Read more about Mayor Turner’s accomplishments here.
#9 Jeffrey W. Travillion
Travis County Commissioner | Austin, TX
County Commissioner Jeffrey W. Travillion released a strongly worded statement condemning national and state efforts to restrict voting access. The commissioner shared his own experiences growing up in the South with educated parents and a father who was an Army veteran who was denied the right to vote based on the color of their skin. He ended the statement by imploring that representatives “choose the principles of fairness, not power.”
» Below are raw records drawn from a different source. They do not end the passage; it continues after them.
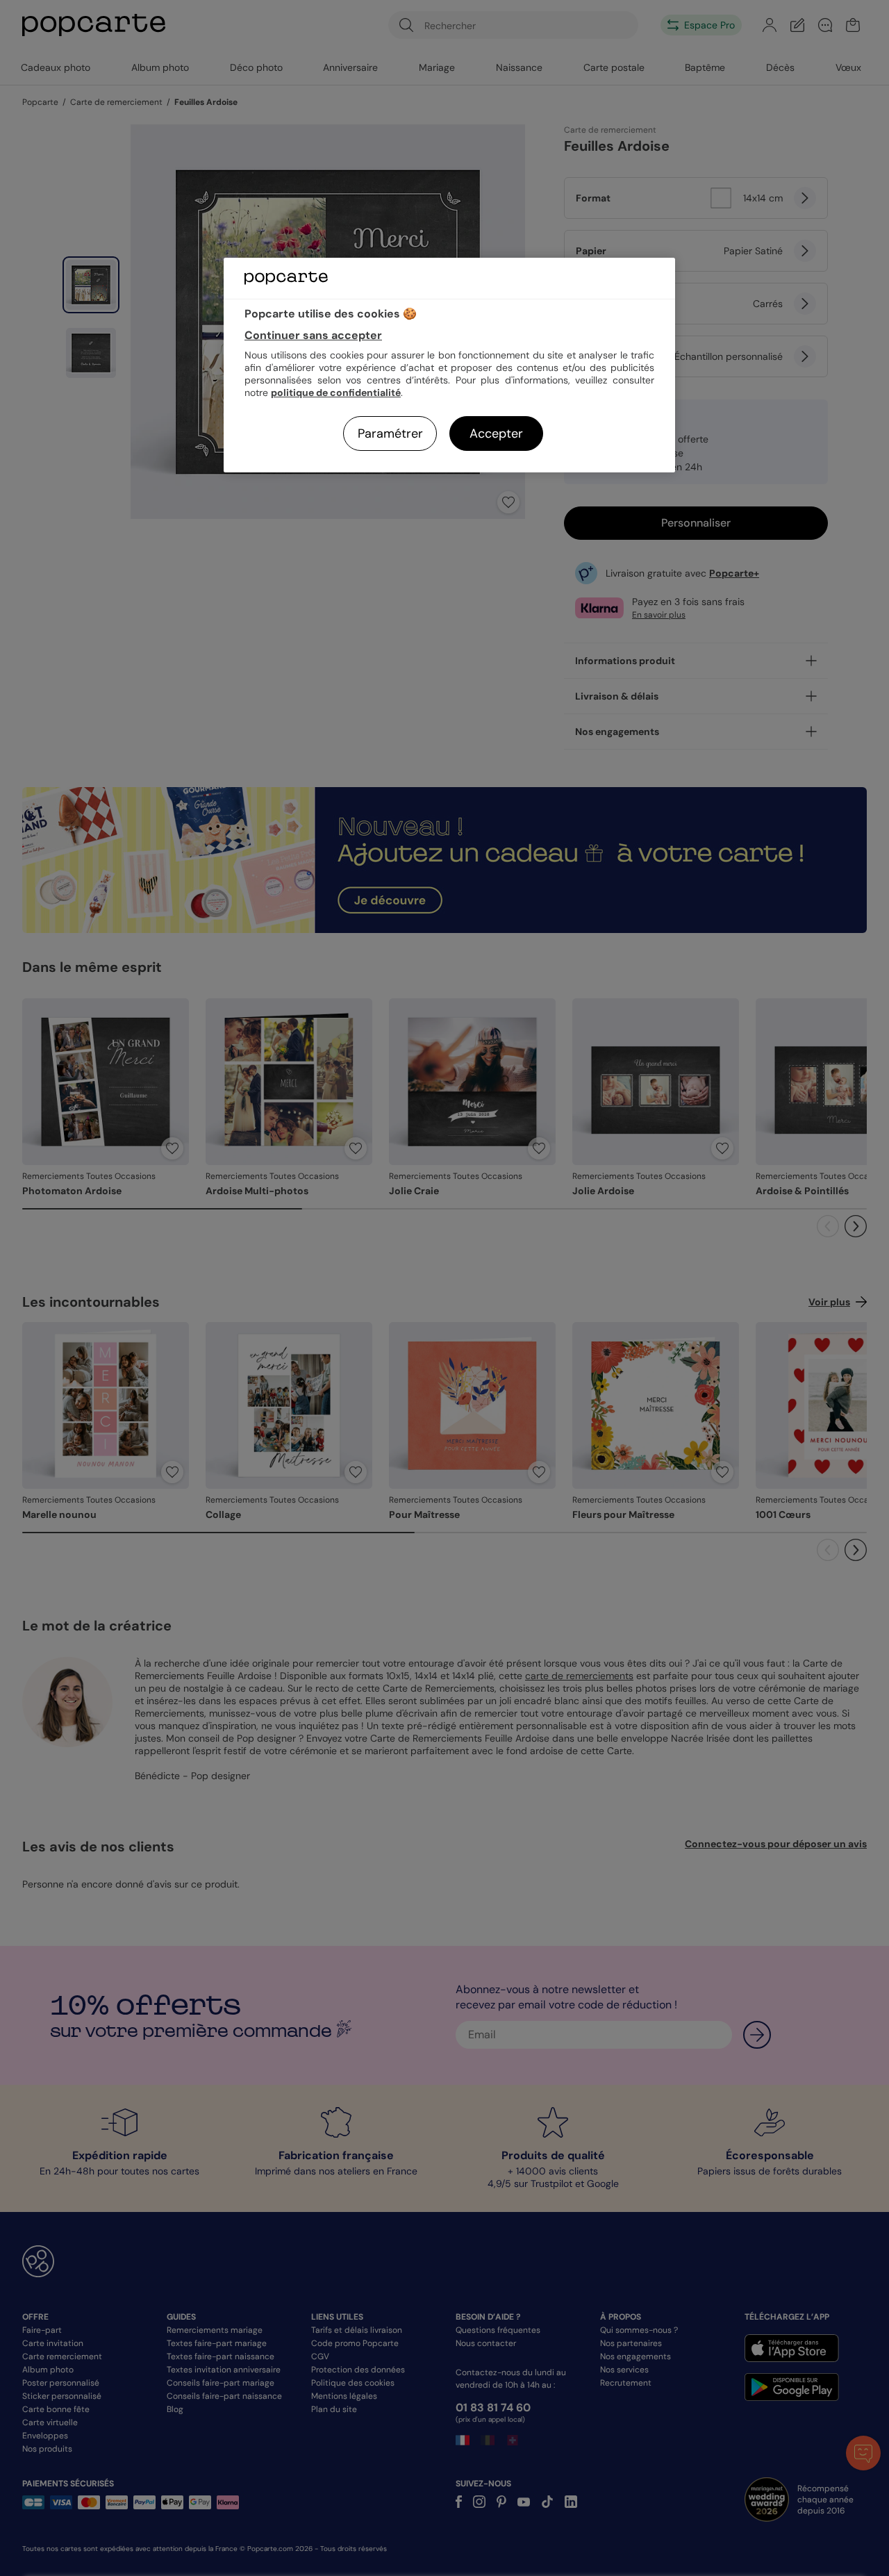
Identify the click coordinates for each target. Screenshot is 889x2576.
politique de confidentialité (336, 392)
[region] (449, 365)
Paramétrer (390, 433)
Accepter (496, 433)
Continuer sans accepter (313, 335)
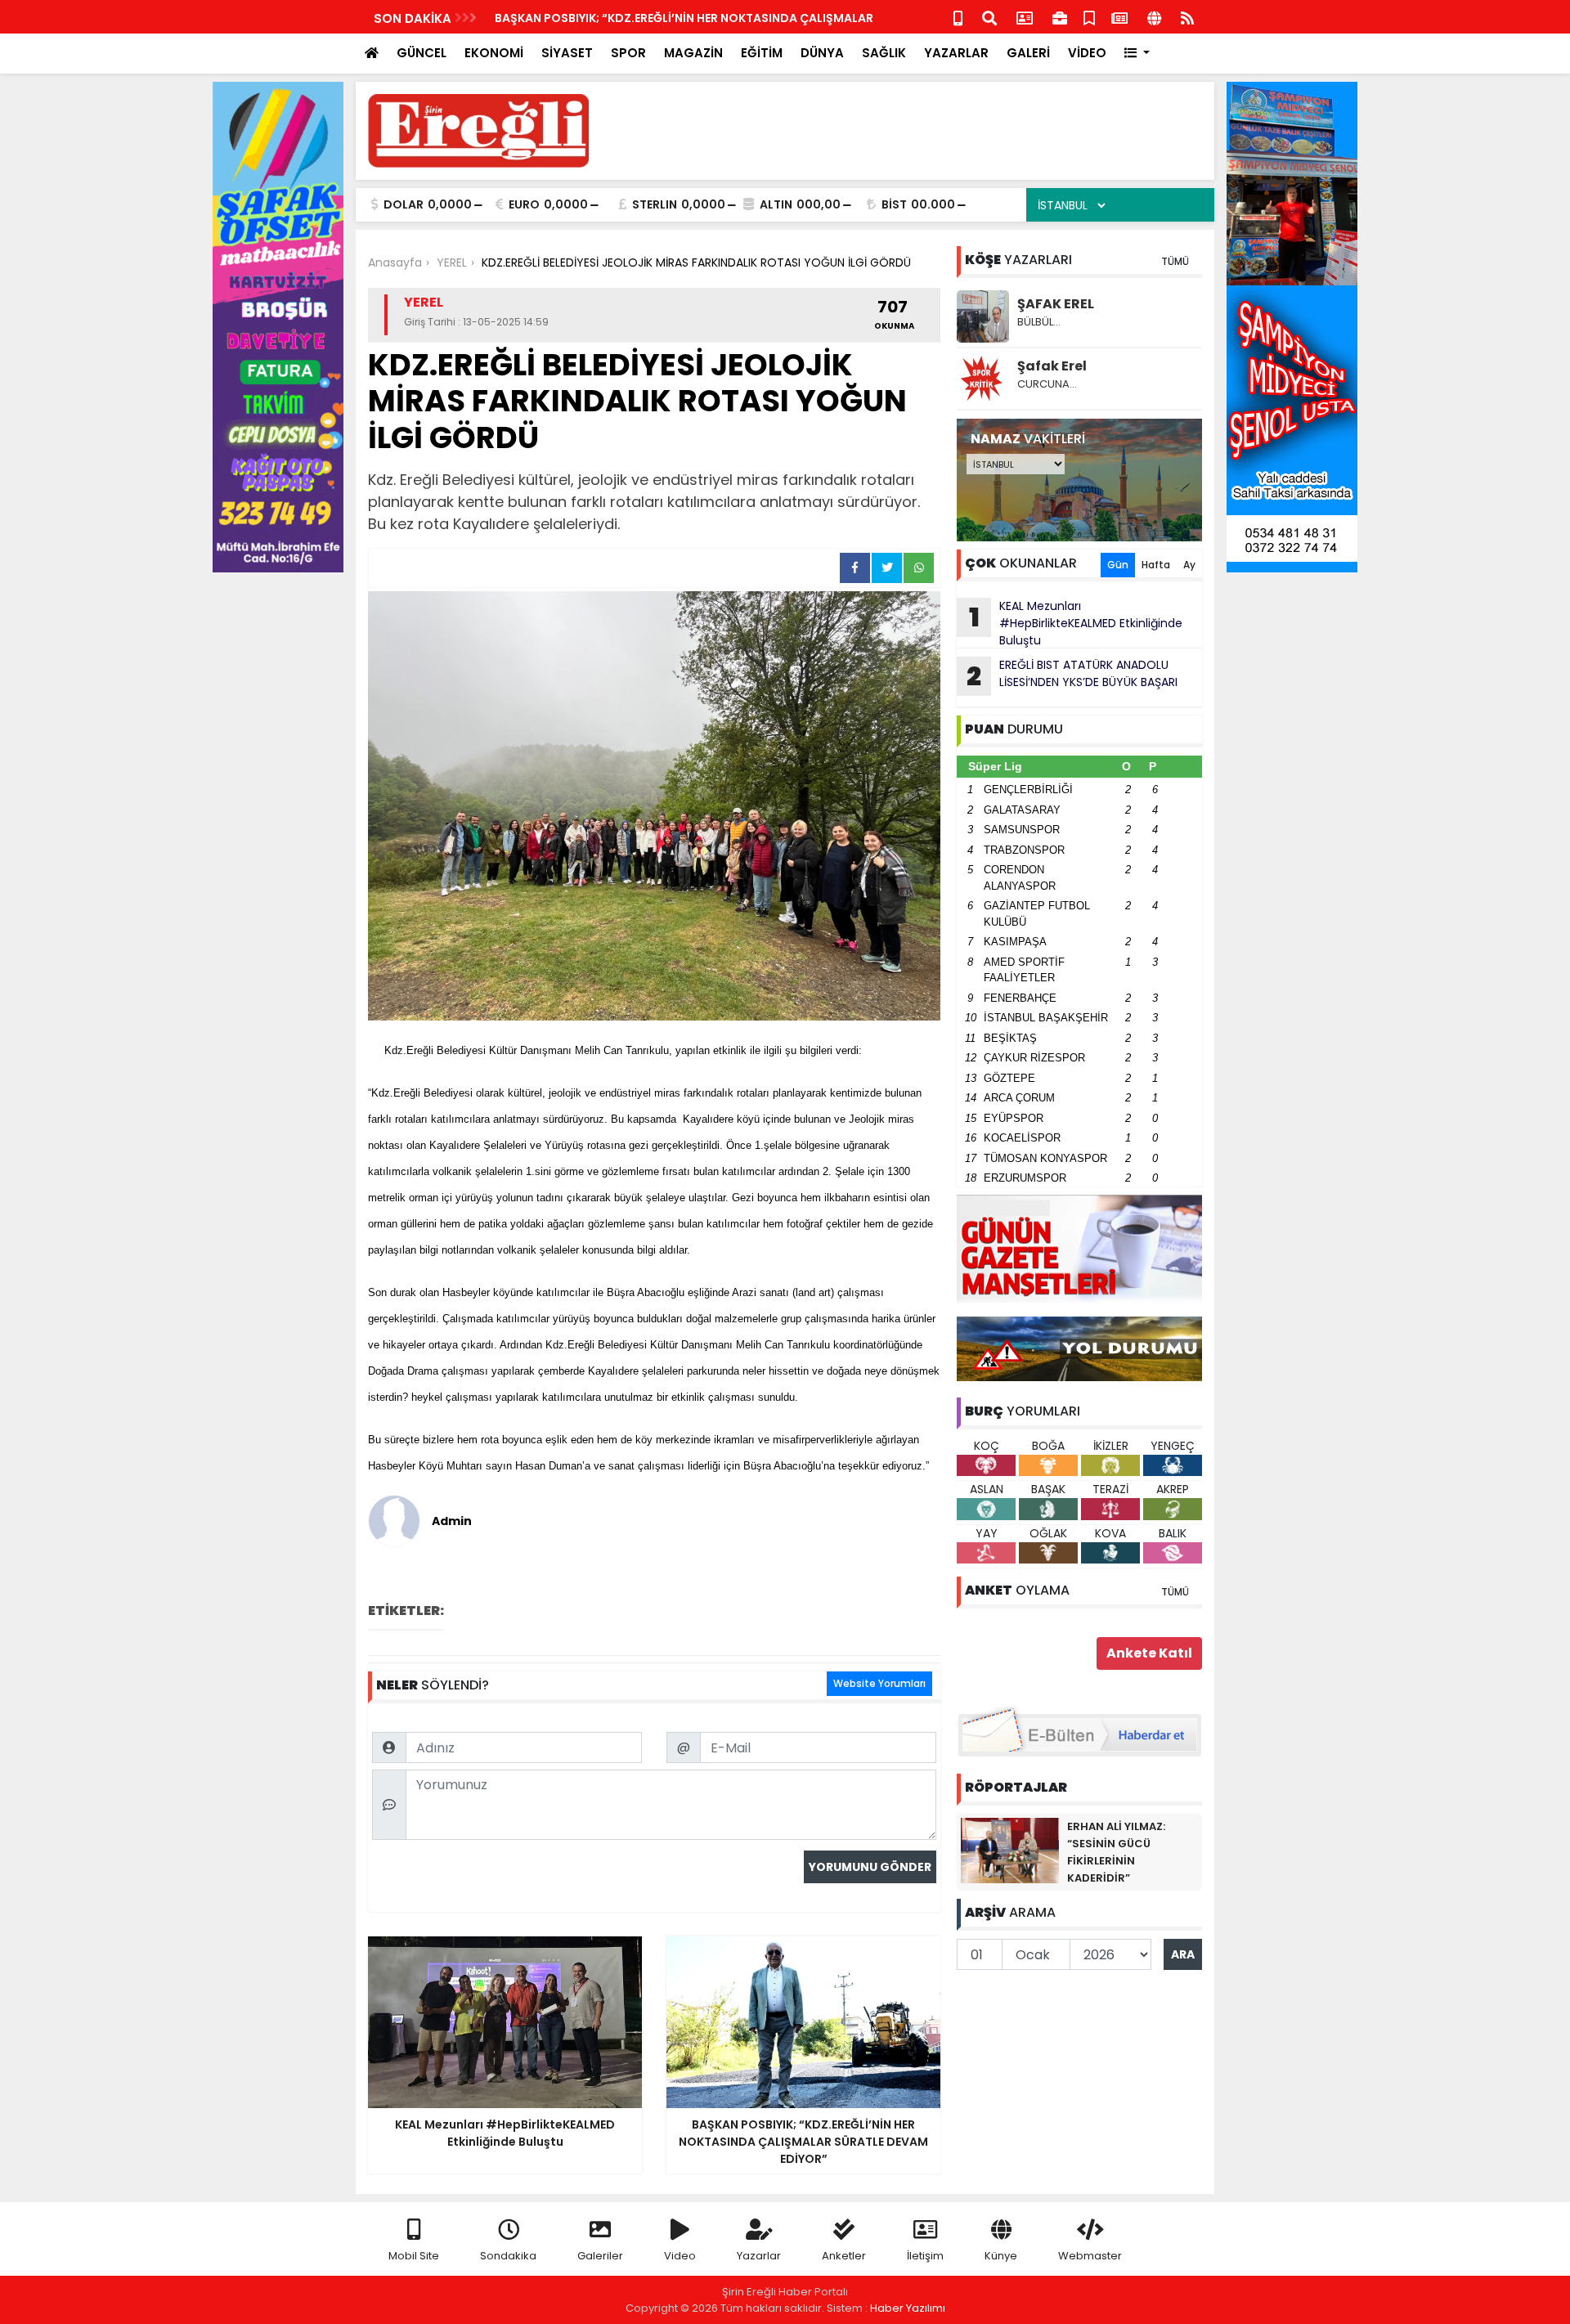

Read more about Commissioner Travillion’s accomplishments here.
#10 Shirley McKellar
Councilmember of Tyler | Tyler, TX
Councilmember Shirley McKellar helped organize a vaccination clinic that targeted Black and brown residents of Tyler. Councilmember McKellar described the effort as “carrying vaccines to the community, rather than the community having to go to where the vaccines are.” The clinic is another step in McKellar’s efforts towards improving equity in Tyler.